ABOUT THIS EXERCISE: In the listing below, locate the lines that hold the string "green". Copy those lines.
_ _ _ _ _
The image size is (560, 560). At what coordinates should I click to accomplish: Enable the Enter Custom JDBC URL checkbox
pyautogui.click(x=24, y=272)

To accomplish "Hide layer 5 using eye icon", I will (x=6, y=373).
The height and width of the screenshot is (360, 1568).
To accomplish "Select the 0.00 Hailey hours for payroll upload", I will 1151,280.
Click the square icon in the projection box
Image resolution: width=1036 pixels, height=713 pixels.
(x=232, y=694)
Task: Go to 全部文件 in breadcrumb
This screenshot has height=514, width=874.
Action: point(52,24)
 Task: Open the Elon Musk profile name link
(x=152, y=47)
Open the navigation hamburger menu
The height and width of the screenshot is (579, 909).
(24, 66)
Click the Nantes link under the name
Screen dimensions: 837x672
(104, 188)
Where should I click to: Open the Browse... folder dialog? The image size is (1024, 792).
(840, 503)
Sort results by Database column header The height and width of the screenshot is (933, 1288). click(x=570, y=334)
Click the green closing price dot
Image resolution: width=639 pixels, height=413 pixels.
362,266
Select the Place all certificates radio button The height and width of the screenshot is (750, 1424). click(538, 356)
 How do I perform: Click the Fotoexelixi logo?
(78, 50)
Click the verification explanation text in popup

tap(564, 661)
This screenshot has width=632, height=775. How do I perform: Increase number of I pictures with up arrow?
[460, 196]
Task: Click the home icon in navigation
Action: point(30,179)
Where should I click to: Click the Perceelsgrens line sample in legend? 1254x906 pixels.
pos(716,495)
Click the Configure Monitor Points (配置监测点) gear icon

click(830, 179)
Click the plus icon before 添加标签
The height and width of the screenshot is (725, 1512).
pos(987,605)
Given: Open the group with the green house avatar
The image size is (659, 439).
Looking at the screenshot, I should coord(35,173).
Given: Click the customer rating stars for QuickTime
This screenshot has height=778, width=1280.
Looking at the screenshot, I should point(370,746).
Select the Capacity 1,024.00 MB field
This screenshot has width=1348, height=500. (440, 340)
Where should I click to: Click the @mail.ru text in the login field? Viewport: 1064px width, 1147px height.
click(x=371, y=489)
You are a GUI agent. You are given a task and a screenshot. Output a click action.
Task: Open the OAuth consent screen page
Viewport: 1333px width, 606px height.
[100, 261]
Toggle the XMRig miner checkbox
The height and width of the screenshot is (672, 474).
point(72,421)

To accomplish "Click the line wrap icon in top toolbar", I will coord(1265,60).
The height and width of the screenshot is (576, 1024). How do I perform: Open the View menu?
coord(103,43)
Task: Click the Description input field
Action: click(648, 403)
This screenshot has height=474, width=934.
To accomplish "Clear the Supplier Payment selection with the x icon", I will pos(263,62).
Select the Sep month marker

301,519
_ _ _ _ _
SOLUTION:
Click the green closing price dot
Given: Open the group with the green house avatar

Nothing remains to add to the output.